1. What is God like? According to the Apostle John, the Man he wrote about in his eye-witness account in his gospel, showed him perfectly what God is like.

That which was from the beginning, which we have heard, which we have seen with our eyes, which we have looked upon, and our hands have handled, concerning the Word of life—the life was manifested, and we have seen, and bear witness, and declare to you that eternal life which was with the Father and was manifested to us—that which we have seen and heard we declare to you” (1 John 1:1, 2) 

John’s statement here, in so many words, is, “This is no wild tale, because I lived personally with Jesus, 24 hours a day, for over three years. He was the real deal—exactly who He said He was—the eternal Word of God become Man!”

The “Fruit of the Spirit ” in Galatians 5:22, 23 enumerates the qualities that John saw in Jesus’ life on earth. Therefore, this is what God is like, in His essence. According to the prophets of God, whose words Jesus Himself legitimized, God is also omnipresent (He is present everywhere), omniscient (He knows everything), and omnipotent (He is all-powerful).

If we are Christians, we have no trouble with this—until someone asks, “Does ‘omnipotent’ mean that God is sovereign and does exactly what He wants in my life, and thus I really have no ‘free will’ to do as I please with my own life? Is that right? Do I not have free will if God is sovereign? 

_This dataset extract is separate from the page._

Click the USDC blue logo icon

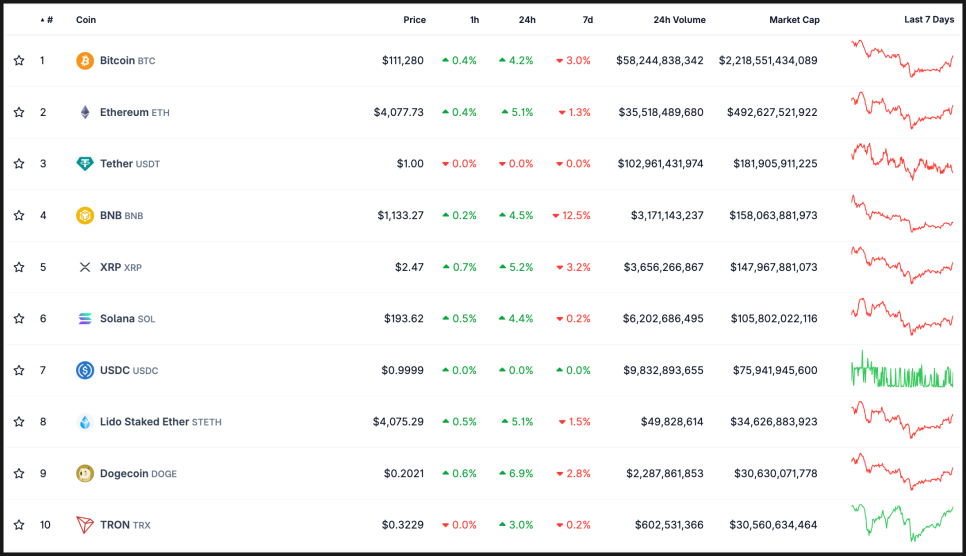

Fair question. Before we can understand the profound answer, we must first realize that God has two wills .First, He has a DECRETIVE WILL—what He has decreed to actually happen and indeed does happen in my life and in the world. His decretive will is a mystery we cannot predict. 

On the other hand, is his REVEALED WILL. That is His holy, perfect law in the Bible for all to see—His ultimate intention toward which He is moving us, individually, as well as all human history. This revealed law perfectly describes God’s standard of righteous conduct. It does not take us long when we become Christians, to realize that we can never attain God’s revealed law in this life, no matter how hard we try. 

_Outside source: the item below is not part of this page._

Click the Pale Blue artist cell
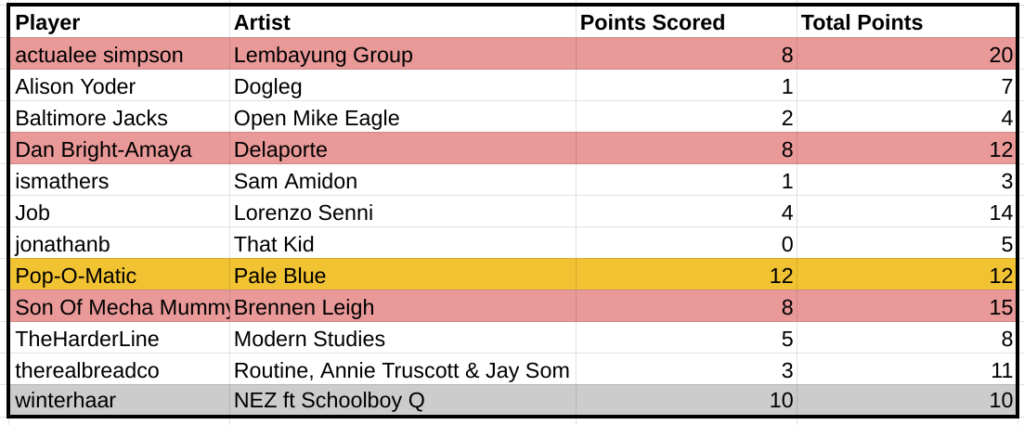Image resolution: width=1024 pixels, height=425 pixels. pos(280,276)
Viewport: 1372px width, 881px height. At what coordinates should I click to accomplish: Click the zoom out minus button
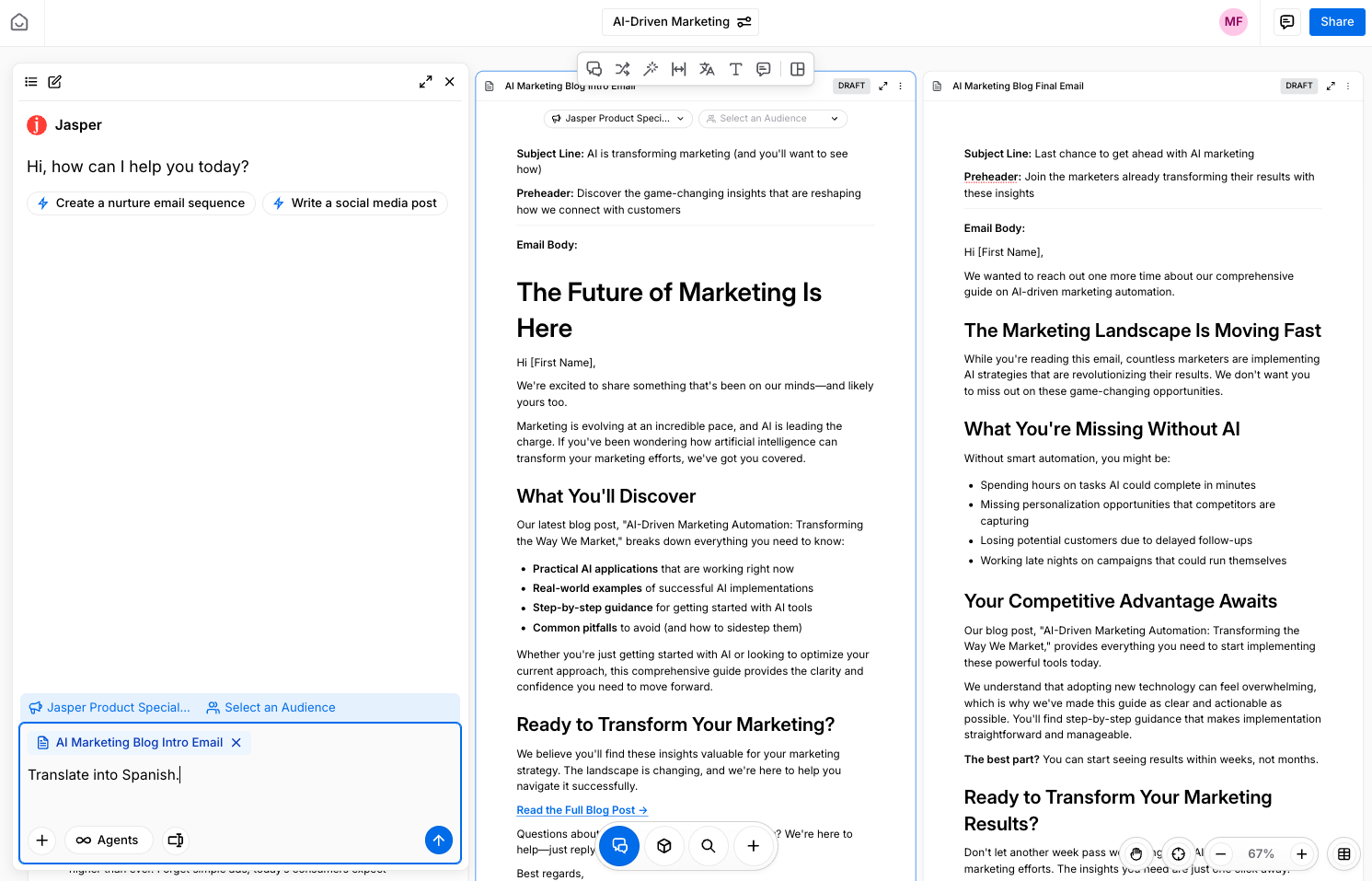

However, Jesus told us to pray, “Thy kingdom come, Thy will be done (His revealed law), on earth as it is in Heaven” (Matthew 6:10). This is a prayer for God, in time, to bring His decretive will—what actually happens—into conformity with His revealed will in actual human history!

He is tirelessly and unfailingly doing so as He “works all things according to the counsel of His (decretive) will” (Ephesians 1:11). These “all things,” including  even the pernicious sin that remains in my flesh, are all a part of His great plan to achieve His unfathomable purposes that we can never fully understand.

So, as God orders every detail in His universe, His inscrutable plan (decretive will) includes happenings He controls that violate His revealed will. This includes unspeakable atrocities, universal, national and personal tragedies that we can never understand, and, yes, even my personal, persistent sin, which springs from inability to live consistently by faith. 

The following verses are typical of many that indicate that, if He is God, nothing can be outside His purview. He is absolutely sovereign in every facet of His universe. and in all that occurs within it The decisiveness of these verses is amazing! 

 “Then Job answered Jehovah, and said, I know that You can do all things, and that no purpose of Yours can be thwarted” (Job 42:2).

“Our God is in heaven; he does whatever he wishes” (Psalm 115:3). 

“Whatever the LORD pleases He does, In heaven and in earth, In the seas and in all deep places” (Psalm 135:6).

“I am the LORD, and there is no other. I form light and create darkness, I make well-being and create evil, I am the LORD, who does all these things” (Isaiah 45:6,7).

“My plans will never fail, I will do everything I intend to do. I have spoken, and it will be done” (Isaiah 46:10, 11).

“All the inhabitants of the earth are reputed as nothing; He does according to His will in the army of heaven and among the inhabitants of the earth. No one can restrain His hand Or say to Him, ‘What have You done?’” (Daniel 4:35).